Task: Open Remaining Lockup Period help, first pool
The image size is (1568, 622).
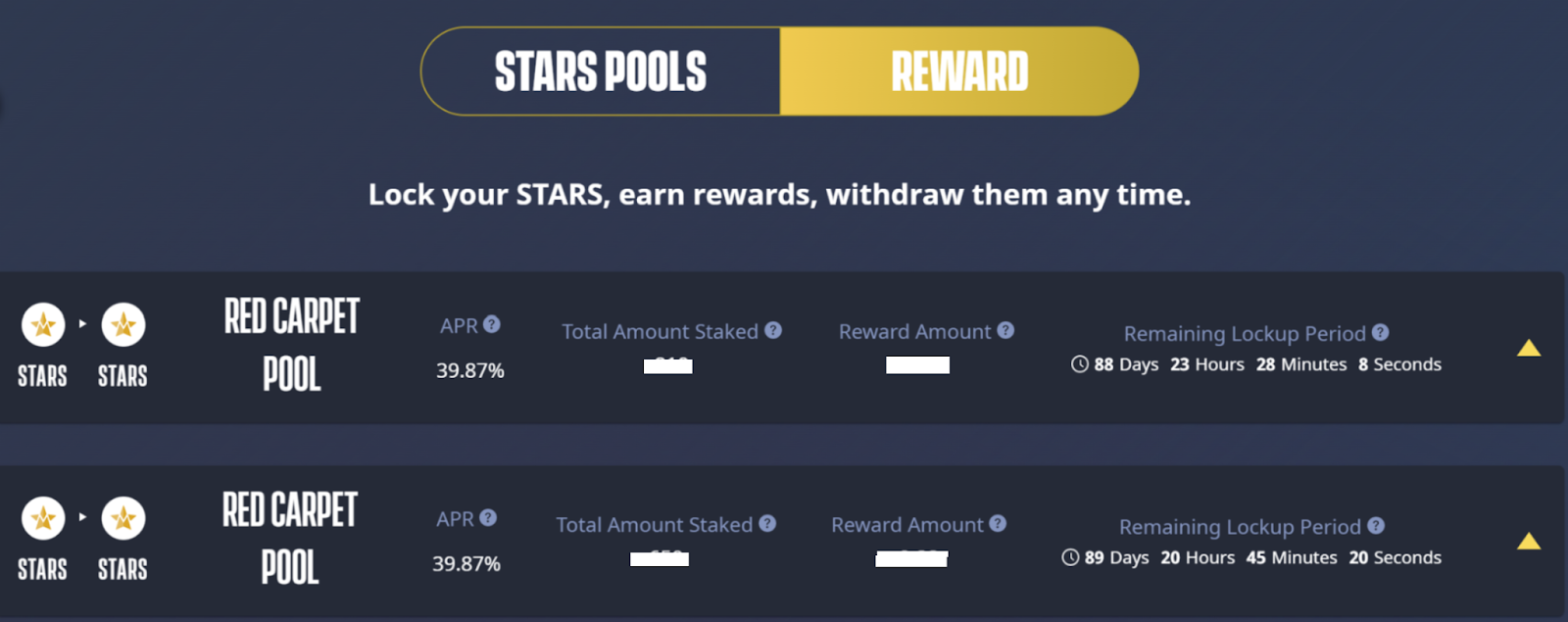Action: pos(1381,332)
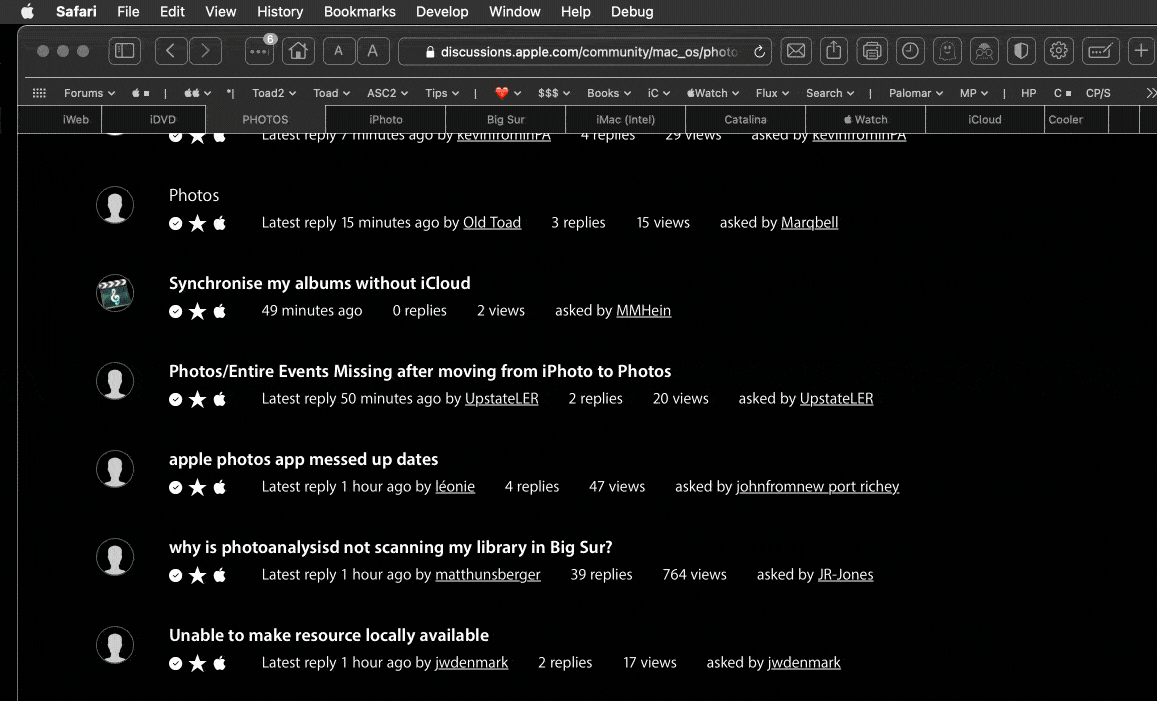
Task: Reload the page from address bar
Action: tap(759, 52)
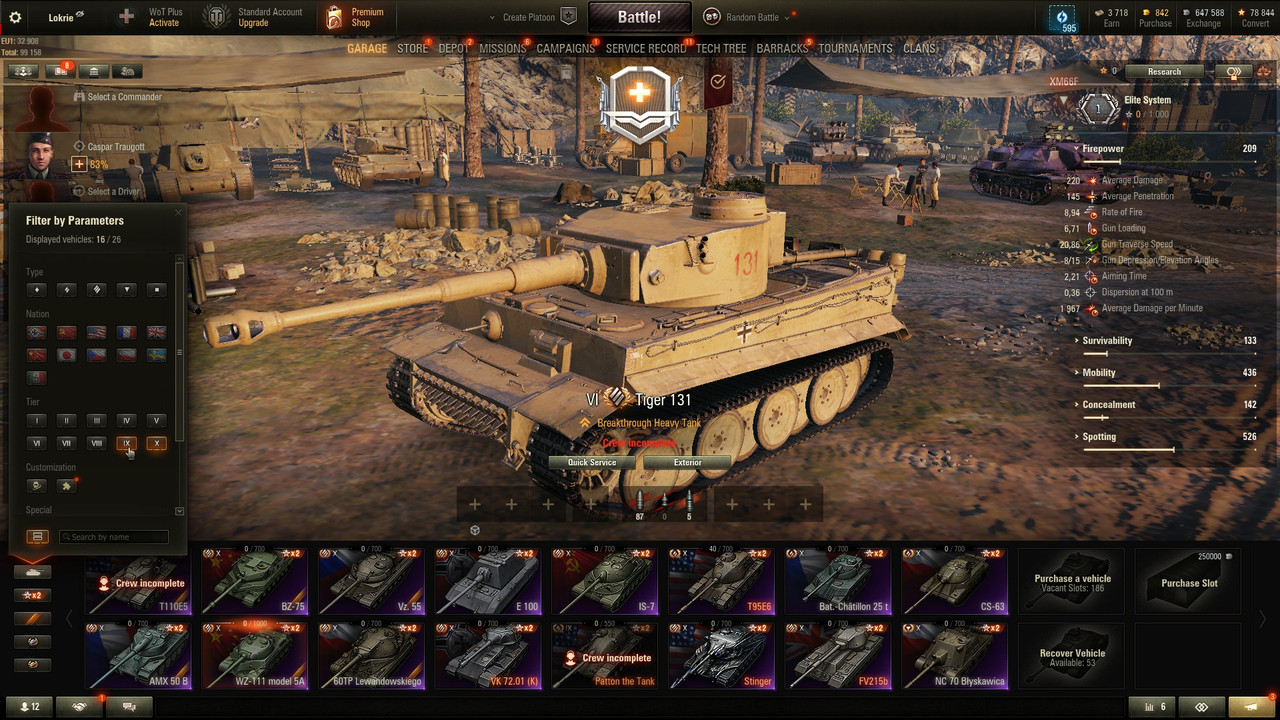Switch to the BARRACKS tab
Screen dimensions: 1280x720
click(782, 48)
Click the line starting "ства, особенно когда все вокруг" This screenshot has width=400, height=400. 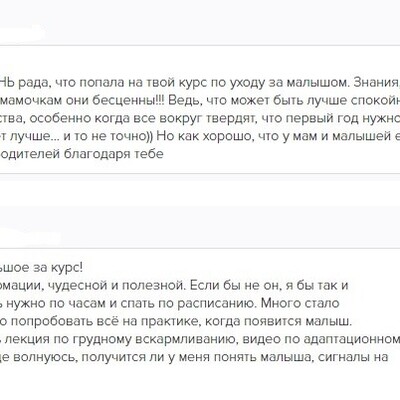click(x=200, y=119)
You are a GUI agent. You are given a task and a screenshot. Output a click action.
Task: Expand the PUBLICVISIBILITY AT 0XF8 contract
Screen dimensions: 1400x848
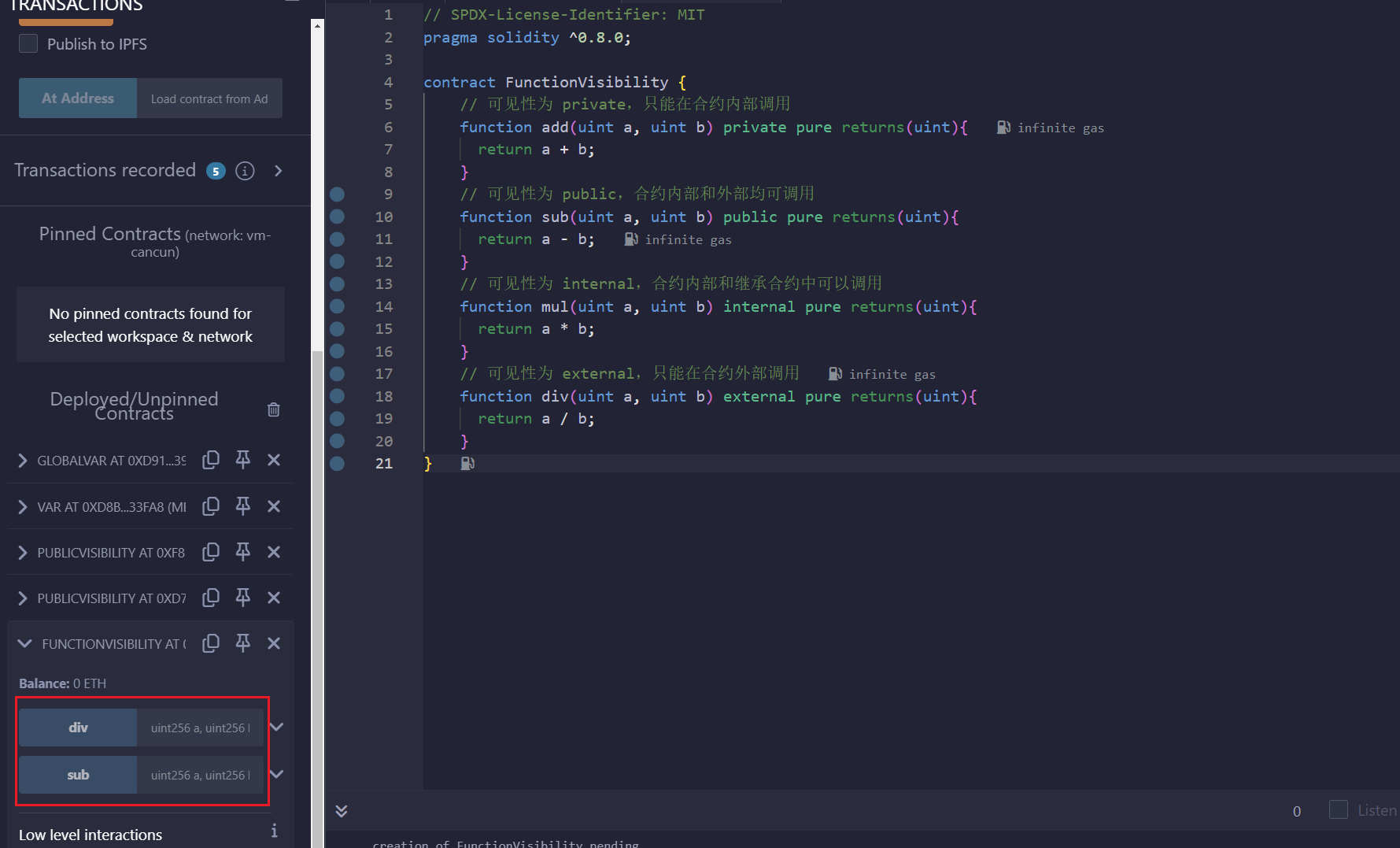(x=23, y=553)
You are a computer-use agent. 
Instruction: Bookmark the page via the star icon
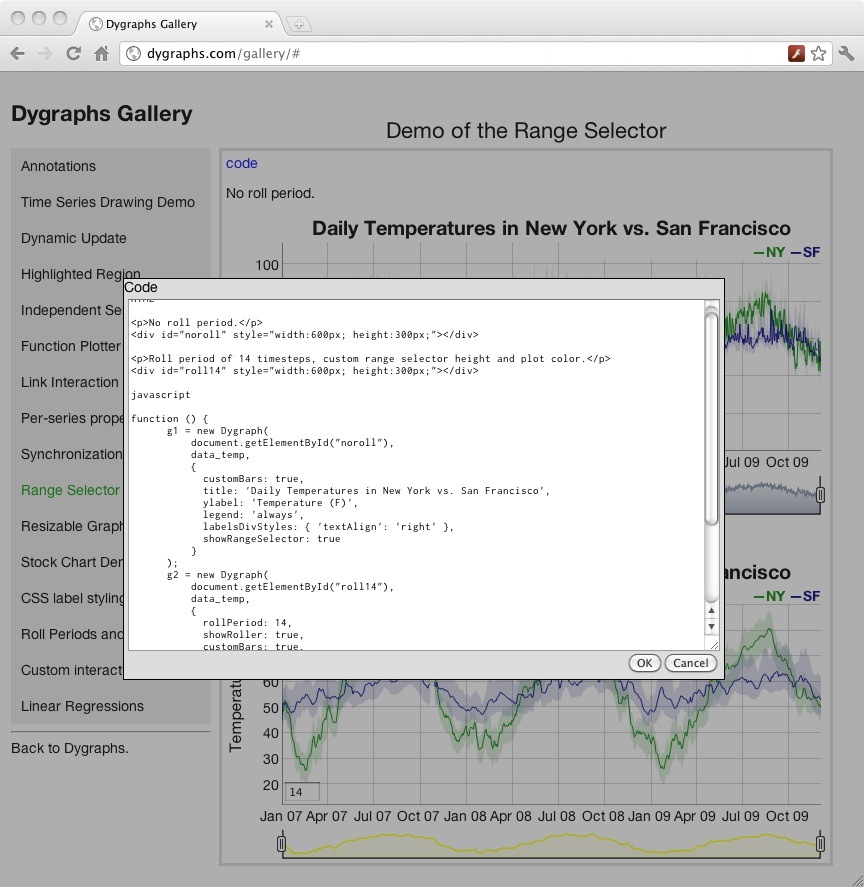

=== Task instructions ===
Pull out each line from the rows above that contains the string "agent", where uppercase and lowercase count as different.

=== Finished task ===
You are a GUI agent. You are given a task and a screenshot. Output a click action.
You are a computer-use agent. 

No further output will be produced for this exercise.